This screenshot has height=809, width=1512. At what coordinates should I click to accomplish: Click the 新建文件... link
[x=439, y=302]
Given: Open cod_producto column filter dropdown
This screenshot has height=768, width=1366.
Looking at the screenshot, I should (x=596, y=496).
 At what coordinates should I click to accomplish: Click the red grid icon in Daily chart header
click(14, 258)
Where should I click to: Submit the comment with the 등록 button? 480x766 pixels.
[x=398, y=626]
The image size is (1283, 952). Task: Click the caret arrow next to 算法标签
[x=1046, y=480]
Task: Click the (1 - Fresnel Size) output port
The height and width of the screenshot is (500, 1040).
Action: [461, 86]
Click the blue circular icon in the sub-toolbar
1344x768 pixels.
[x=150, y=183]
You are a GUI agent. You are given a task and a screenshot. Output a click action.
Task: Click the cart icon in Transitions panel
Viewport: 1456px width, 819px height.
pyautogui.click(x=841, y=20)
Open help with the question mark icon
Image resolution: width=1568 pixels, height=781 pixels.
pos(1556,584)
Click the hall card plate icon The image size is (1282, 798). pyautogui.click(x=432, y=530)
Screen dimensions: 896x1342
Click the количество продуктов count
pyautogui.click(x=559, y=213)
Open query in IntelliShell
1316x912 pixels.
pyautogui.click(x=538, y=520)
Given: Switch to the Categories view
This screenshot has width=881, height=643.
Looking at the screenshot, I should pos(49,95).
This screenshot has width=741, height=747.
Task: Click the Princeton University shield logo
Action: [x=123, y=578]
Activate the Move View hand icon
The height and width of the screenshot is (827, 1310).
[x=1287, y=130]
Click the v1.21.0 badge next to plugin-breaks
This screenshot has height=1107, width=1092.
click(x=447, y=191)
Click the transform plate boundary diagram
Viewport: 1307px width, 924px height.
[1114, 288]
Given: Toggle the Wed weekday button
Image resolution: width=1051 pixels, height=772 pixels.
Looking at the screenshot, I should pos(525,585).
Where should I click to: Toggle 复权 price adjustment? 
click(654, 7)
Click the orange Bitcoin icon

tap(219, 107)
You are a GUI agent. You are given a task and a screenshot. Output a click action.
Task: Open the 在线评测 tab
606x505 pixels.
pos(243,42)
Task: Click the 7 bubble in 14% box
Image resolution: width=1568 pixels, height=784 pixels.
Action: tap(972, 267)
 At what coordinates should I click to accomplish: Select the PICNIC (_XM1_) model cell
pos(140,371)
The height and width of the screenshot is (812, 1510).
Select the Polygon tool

· · ·

**Prompt**
Copy out the lines of the records above in which the string "Open" appears.

**Answer to this task**
Given: Open cod_producto column filter dropdown
Open help with the question mark icon
Open query in IntelliShell
Task: Open the 在线评测 tab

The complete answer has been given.